Class, innovation, audacity and personality: these are the key words associated with Benelli's style and outlook. Soon we will have been making our motorcycles for a century with the same intention, to ensure that our products are always different but that the values which bring them to life are the same as they always were.

Today, for a brand like Benelli, producing a motorcycle 100% in-house, therefore, 100% Italian isn't easy, and the temptation to use parts made abroad is strong. But we decided to accept the challenge and not waver like others in the face of purely economic or commercial imperatives. We aim to preserve the soul of our brand.

Our products, completely designed, developed and assembled "in-house" are all made using original parts developed and adapted to our specific requirements. This applies both for our 900 TRE "Sport" and TRE "Corsa Lunga" (Long Stroke) engines, and for the smallest parts used on our bikes. It is also evident in the innovations and technical solutions that other producers would not have had the courage to propose.

Obviously, making a product 100% made in Italy has its price, but it's nothing compared with the incredible pleasure you feel when you look at, listen to or sit on a Benelli and start it up.

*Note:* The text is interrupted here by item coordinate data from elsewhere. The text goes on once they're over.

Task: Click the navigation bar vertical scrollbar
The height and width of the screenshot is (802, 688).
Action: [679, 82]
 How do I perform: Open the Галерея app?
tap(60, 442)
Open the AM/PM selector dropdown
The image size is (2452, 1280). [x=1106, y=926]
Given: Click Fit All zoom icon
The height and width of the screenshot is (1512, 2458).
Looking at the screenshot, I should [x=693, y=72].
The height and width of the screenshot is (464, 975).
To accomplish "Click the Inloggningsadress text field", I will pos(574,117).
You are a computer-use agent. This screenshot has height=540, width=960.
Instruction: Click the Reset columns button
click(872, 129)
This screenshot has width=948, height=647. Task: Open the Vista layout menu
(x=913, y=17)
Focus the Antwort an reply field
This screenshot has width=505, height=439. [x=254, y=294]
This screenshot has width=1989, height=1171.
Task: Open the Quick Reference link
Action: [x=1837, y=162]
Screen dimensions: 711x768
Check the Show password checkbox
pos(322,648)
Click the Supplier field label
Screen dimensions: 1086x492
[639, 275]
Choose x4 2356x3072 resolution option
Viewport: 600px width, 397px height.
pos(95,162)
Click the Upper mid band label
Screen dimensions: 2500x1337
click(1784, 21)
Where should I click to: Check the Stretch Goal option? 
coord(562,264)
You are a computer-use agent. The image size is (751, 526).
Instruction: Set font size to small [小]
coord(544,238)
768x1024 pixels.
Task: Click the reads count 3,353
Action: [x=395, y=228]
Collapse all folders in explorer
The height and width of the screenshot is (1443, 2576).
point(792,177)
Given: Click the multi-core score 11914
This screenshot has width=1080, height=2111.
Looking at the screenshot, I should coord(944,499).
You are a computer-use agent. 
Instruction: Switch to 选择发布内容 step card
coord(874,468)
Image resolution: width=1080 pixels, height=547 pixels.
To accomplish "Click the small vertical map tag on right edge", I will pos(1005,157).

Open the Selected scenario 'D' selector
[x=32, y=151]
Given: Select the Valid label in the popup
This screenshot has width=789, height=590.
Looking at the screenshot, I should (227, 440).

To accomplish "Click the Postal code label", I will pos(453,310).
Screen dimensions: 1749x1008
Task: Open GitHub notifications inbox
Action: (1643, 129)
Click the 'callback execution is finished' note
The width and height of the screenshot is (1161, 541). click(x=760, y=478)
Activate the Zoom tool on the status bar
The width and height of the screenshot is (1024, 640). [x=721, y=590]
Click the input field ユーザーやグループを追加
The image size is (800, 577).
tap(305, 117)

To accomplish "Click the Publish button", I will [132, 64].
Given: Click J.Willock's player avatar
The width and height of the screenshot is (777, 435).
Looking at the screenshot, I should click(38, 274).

It is at that moment that the concept of Pure Italian takes on all of its meaning. You are dealing with a completely different bike, something quite unique.

None of this would be possible if the entire company, chairman, engineers, designers, mechanics didn't share the same desire to offer the public a product designed and built with passion. This same passion characterises all of our suppliers and financial partners, naturally all based in Italy.

Our bikes may be unique, but they are not exclusive. They aren't intended just for expert riders or collectors. They aren't built to look at, but first and foremost for riding. They are for all of those people who love a thrilling ride and like to make different choices, who share one dream and love motorcycles more than anything. This is our modest proposal. And what's more, if this can help perpetuate the great Italian tradition of innovation, originality and a strong identity, we can only be proud of it.